--- START OF Material to process ---

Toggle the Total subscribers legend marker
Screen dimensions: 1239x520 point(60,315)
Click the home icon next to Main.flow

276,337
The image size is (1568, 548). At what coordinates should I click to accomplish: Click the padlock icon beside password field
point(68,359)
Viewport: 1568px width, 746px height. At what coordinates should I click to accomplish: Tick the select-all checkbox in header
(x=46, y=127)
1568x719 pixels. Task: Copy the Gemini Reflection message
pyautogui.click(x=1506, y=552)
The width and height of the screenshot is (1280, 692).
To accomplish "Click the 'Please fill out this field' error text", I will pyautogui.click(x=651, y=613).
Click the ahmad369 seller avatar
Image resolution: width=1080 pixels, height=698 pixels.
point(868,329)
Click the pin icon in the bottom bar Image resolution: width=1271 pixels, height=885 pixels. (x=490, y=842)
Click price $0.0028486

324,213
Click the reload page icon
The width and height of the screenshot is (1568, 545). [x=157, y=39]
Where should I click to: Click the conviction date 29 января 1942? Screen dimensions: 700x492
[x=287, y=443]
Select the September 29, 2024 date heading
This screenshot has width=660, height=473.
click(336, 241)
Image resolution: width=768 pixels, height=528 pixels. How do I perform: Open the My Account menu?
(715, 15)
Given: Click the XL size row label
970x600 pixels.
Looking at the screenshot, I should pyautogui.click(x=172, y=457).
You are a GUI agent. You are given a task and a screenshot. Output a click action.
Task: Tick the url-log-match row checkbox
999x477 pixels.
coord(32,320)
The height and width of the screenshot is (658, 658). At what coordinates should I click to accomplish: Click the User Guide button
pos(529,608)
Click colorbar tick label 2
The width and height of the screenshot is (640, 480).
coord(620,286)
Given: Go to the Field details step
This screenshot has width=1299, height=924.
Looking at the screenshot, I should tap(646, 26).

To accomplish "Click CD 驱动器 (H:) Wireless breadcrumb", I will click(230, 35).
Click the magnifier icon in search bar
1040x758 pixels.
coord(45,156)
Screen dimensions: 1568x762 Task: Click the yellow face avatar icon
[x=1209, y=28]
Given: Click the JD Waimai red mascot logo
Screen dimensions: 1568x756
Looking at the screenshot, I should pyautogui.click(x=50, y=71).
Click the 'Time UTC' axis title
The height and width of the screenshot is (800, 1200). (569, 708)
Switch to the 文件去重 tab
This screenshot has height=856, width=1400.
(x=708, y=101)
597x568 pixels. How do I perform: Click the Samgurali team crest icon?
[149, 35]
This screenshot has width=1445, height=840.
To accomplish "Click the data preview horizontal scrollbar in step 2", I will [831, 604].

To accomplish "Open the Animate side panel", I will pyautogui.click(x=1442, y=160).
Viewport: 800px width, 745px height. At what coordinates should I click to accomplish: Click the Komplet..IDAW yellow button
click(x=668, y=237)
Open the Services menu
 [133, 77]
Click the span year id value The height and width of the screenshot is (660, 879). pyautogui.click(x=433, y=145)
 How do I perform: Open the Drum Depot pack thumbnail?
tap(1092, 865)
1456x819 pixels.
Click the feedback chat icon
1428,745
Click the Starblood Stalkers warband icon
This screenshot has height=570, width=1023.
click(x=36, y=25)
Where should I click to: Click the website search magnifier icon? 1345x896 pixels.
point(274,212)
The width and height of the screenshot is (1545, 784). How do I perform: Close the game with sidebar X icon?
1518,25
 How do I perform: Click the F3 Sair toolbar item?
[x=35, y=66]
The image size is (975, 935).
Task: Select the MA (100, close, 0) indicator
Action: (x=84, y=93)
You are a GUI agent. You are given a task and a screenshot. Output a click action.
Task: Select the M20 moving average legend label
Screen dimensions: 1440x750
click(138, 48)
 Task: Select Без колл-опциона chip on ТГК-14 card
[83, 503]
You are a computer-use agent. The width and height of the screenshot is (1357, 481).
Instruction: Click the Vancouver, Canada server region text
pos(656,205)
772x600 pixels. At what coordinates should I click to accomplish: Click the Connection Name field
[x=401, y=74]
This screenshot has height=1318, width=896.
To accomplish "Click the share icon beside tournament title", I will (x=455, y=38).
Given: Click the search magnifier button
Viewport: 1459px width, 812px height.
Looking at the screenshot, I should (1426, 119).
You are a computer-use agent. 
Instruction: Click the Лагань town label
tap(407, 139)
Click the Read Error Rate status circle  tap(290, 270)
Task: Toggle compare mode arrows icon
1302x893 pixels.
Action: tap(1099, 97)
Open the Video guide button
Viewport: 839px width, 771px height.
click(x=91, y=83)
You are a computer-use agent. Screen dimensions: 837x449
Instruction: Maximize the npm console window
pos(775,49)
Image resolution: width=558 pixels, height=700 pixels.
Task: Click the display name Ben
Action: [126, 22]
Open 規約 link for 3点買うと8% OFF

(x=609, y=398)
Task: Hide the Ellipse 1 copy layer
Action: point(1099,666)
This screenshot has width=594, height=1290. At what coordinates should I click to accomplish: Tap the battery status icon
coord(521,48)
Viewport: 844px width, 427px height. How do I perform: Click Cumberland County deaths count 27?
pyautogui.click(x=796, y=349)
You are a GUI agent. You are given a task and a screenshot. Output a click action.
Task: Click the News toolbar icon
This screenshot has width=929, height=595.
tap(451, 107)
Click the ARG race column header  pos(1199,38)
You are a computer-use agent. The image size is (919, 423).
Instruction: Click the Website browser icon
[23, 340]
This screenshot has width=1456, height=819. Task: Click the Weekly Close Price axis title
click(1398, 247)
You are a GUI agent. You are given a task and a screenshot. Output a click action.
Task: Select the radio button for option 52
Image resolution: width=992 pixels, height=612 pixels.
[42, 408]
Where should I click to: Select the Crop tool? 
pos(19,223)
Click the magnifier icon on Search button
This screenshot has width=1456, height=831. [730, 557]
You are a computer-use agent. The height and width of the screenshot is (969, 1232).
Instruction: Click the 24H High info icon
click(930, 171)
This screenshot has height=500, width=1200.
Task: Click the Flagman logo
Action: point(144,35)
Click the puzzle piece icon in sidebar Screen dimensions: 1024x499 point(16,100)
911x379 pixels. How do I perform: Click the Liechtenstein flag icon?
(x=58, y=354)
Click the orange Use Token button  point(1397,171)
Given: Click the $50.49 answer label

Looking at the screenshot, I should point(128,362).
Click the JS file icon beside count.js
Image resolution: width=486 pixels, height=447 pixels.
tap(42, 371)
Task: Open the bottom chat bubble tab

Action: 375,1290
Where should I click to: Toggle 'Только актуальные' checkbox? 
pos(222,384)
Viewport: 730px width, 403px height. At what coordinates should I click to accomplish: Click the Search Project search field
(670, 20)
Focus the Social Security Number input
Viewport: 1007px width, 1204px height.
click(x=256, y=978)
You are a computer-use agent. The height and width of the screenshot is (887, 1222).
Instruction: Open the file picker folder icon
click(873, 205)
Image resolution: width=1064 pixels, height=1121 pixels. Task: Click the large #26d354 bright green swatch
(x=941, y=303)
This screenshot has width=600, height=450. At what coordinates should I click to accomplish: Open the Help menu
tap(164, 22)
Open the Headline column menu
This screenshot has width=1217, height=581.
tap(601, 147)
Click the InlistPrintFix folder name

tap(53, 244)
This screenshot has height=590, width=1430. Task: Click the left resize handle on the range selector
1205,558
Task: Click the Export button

--- END OF Material to process ---

● Problem to solve
Can you lay out every line of the data above as a numbered list, leaving out the blank lines?

● In response
1. Toggle the Total subscribers legend marker
2. Screen dimensions: 1239x520 point(60,315)
3. Click the home icon next to Main.flow
4. 276,337
5. The image size is (1568, 548). At what coordinates should I click to accomplish: Click the padlock icon beside password field
6. point(68,359)
7. Viewport: 1568px width, 746px height. At what coordinates should I click to accomplish: Tick the select-all checkbox in header
8. (x=46, y=127)
9. 1568x719 pixels. Task: Copy the Gemini Reflection message
10. pyautogui.click(x=1506, y=552)
11. The width and height of the screenshot is (1280, 692).
12. To accomplish "Click the 'Please fill out this field' error text", I will pyautogui.click(x=651, y=613).
13. Click the ahmad369 seller avatar
14. Image resolution: width=1080 pixels, height=698 pixels.
15. point(868,329)
16. Click the pin icon in the bottom bar Image resolution: width=1271 pixels, height=885 pixels. (x=490, y=842)
17. Click price $0.0028486
18. 324,213
19. Click the reload page icon
20. The width and height of the screenshot is (1568, 545). [x=157, y=39]
21. Where should I click to: Click the conviction date 29 января 1942? Screen dimensions: 700x492
22. [x=287, y=443]
23. Select the September 29, 2024 date heading
24. This screenshot has width=660, height=473.
25. click(336, 241)
26. Image resolution: width=768 pixels, height=528 pixels. How do I perform: Open the My Account menu?
27. (715, 15)
28. Given: Click the XL size row label
29. 970x600 pixels.
30. Looking at the screenshot, I should pyautogui.click(x=172, y=457).
31. You are a GUI agent. You are given a task and a screenshot. Output a click action.
32. Task: Tick the url-log-match row checkbox
33. 999x477 pixels.
34. coord(32,320)
35. The height and width of the screenshot is (658, 658). At what coordinates should I click to accomplish: Click the User Guide button
36. pos(529,608)
37. Click colorbar tick label 2
38. The width and height of the screenshot is (640, 480).
39. coord(620,286)
40. Given: Go to the Field details step
41. This screenshot has width=1299, height=924.
42. Looking at the screenshot, I should tap(646, 26).
43. To accomplish "Click CD 驱动器 (H:) Wireless breadcrumb", I will click(230, 35).
44. Click the magnifier icon in search bar
45. 1040x758 pixels.
46. coord(45,156)
47. Screen dimensions: 1568x762 Task: Click the yellow face avatar icon
48. [x=1209, y=28]
49. Given: Click the JD Waimai red mascot logo
50. Screen dimensions: 1568x756
51. Looking at the screenshot, I should pyautogui.click(x=50, y=71).
52. Click the 'Time UTC' axis title
53. The height and width of the screenshot is (800, 1200). (569, 708)
54. Switch to the 文件去重 tab
55. This screenshot has height=856, width=1400.
56. (x=708, y=101)
57. 597x568 pixels. How do I perform: Click the Samgurali team crest icon?
58. [149, 35]
59. This screenshot has width=1445, height=840.
60. To accomplish "Click the data preview horizontal scrollbar in step 2", I will [831, 604].
61. To accomplish "Open the Animate side panel", I will pyautogui.click(x=1442, y=160).
62. Viewport: 800px width, 745px height. At what coordinates should I click to accomplish: Click the Komplet..IDAW yellow button
63. click(x=668, y=237)
64. Open the Services menu
65.  [133, 77]
66. Click the span year id value The height and width of the screenshot is (660, 879). pyautogui.click(x=433, y=145)
67.  How do I perform: Open the Drum Depot pack thumbnail?
68. tap(1092, 865)
69. 1456x819 pixels.
70. Click the feedback chat icon
71. 1428,745
72. Click the Starblood Stalkers warband icon
73. This screenshot has height=570, width=1023.
74. click(x=36, y=25)
75. Where should I click to: Click the website search magnifier icon? 1345x896 pixels.
76. point(274,212)
77. The width and height of the screenshot is (1545, 784). How do I perform: Close the game with sidebar X icon?
78. 1518,25
79.  How do I perform: Click the F3 Sair toolbar item?
80. [x=35, y=66]
81. The image size is (975, 935).
82. Task: Select the MA (100, close, 0) indicator
83. Action: (x=84, y=93)
84. You are a GUI agent. You are given a task and a screenshot. Output a click action.
85. Task: Select the M20 moving average legend label
86. Screen dimensions: 1440x750
87. click(138, 48)
88.  Task: Select Без колл-опциона chip on ТГК-14 card
89. [83, 503]
90. You are a computer-use agent. The width and height of the screenshot is (1357, 481).
91. Instruction: Click the Vancouver, Canada server region text
92. pos(656,205)
93. 772x600 pixels. At what coordinates should I click to accomplish: Click the Connection Name field
94. [x=401, y=74]
95. This screenshot has height=1318, width=896.
96. To accomplish "Click the share icon beside tournament title", I will (x=455, y=38).
97. Given: Click the search magnifier button
98. Viewport: 1459px width, 812px height.
99. Looking at the screenshot, I should (1426, 119).
100. You are a computer-use agent. 
101. Instruction: Click the Лагань town label
102. tap(407, 139)
103. Click the Read Error Rate status circle  tap(290, 270)
104. Task: Toggle compare mode arrows icon
105. 1302x893 pixels.
106. Action: tap(1099, 97)
107. Open the Video guide button
108. Viewport: 839px width, 771px height.
109. click(x=91, y=83)
110. You are a computer-use agent. Screen dimensions: 837x449
111. Instruction: Maximize the npm console window
112. pos(775,49)
113. Image resolution: width=558 pixels, height=700 pixels.
114. Task: Click the display name Ben
115. Action: [126, 22]
116. Open 規約 link for 3点買うと8% OFF
117. (x=609, y=398)
118. Task: Hide the Ellipse 1 copy layer
119. Action: point(1099,666)
120. This screenshot has width=594, height=1290. At what coordinates should I click to accomplish: Tap the battery status icon
121. coord(521,48)
122. Viewport: 844px width, 427px height. How do I perform: Click Cumberland County deaths count 27?
123. pyautogui.click(x=796, y=349)
124. You are a GUI agent. You are given a task and a screenshot. Output a click action.
125. Task: Click the News toolbar icon
126. This screenshot has width=929, height=595.
127. tap(451, 107)
128. Click the ARG race column header  pos(1199,38)
129. You are a computer-use agent. The image size is (919, 423).
130. Instruction: Click the Website browser icon
131. [23, 340]
132. This screenshot has width=1456, height=819. Task: Click the Weekly Close Price axis title
133. click(1398, 247)
134. You are a GUI agent. You are given a task and a screenshot. Output a click action.
135. Task: Select the radio button for option 52
136. Image resolution: width=992 pixels, height=612 pixels.
137. [42, 408]
138. Where should I click to: Select the Crop tool? 
139. pos(19,223)
140. Click the magnifier icon on Search button
141. This screenshot has width=1456, height=831. [730, 557]
142. You are a computer-use agent. The height and width of the screenshot is (969, 1232).
143. Instruction: Click the 24H High info icon
144. click(930, 171)
145. This screenshot has height=500, width=1200.
146. Task: Click the Flagman logo
147. Action: point(144,35)
148. Click the puzzle piece icon in sidebar Screen dimensions: 1024x499 point(16,100)
149. 911x379 pixels. How do I perform: Click the Liechtenstein flag icon?
150. (x=58, y=354)
151. Click the orange Use Token button  point(1397,171)
152. Given: Click the $50.49 answer label
153. Looking at the screenshot, I should point(128,362).
154. Click the JS file icon beside count.js
155. Image resolution: width=486 pixels, height=447 pixels.
156. tap(42, 371)
157. Task: Open the bottom chat bubble tab
158. Action: 375,1290
159. Where should I click to: Toggle 'Только актуальные' checkbox? 
160. pos(222,384)
161. Viewport: 730px width, 403px height. At what coordinates should I click to accomplish: Click the Search Project search field
162. (670, 20)
163. Focus the Social Security Number input
164. Viewport: 1007px width, 1204px height.
165. click(x=256, y=978)
166. You are a computer-use agent. The height and width of the screenshot is (887, 1222).
167. Instruction: Open the file picker folder icon
168. click(873, 205)
169. Image resolution: width=1064 pixels, height=1121 pixels. Task: Click the large #26d354 bright green swatch
170. (x=941, y=303)
171. This screenshot has width=600, height=450. At what coordinates should I click to accomplish: Open the Help menu
172. tap(164, 22)
173. Open the Headline column menu
174. This screenshot has width=1217, height=581.
175. tap(601, 147)
176. Click the InlistPrintFix folder name
177. tap(53, 244)
178. This screenshot has height=590, width=1430. Task: Click the left resize handle on the range selector
179. 1205,558
180. Task: Click the Export button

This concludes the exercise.